**EXERCISE**. Determine how many lines below contain the string "info" and give that number without anything else.

Pixel coordinate grounding data:
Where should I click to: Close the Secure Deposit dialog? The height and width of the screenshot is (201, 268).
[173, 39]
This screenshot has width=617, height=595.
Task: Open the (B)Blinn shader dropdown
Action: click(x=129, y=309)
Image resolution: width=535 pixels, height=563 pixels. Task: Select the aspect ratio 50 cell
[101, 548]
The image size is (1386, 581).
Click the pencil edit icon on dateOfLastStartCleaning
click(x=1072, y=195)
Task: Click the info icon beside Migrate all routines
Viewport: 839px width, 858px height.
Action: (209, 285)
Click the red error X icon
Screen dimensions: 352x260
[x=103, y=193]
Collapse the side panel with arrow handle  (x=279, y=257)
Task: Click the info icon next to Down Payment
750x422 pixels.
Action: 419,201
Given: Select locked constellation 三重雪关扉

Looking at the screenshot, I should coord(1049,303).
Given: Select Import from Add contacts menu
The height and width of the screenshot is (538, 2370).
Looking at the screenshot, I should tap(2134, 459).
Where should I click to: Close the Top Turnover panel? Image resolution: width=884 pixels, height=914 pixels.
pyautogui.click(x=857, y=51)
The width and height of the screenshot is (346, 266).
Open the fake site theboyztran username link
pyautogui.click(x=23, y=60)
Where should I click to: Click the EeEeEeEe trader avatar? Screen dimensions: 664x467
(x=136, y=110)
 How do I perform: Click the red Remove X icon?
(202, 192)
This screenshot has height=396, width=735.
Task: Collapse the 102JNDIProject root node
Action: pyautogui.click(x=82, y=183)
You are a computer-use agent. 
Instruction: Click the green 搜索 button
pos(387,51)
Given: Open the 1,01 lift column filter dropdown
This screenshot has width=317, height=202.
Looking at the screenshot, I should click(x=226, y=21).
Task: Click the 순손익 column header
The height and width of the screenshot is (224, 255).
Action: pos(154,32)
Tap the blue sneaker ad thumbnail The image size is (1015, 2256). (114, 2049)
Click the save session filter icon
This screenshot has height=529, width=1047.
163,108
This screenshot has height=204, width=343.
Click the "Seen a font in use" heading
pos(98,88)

**RESULT FOR THIS TASK**. 2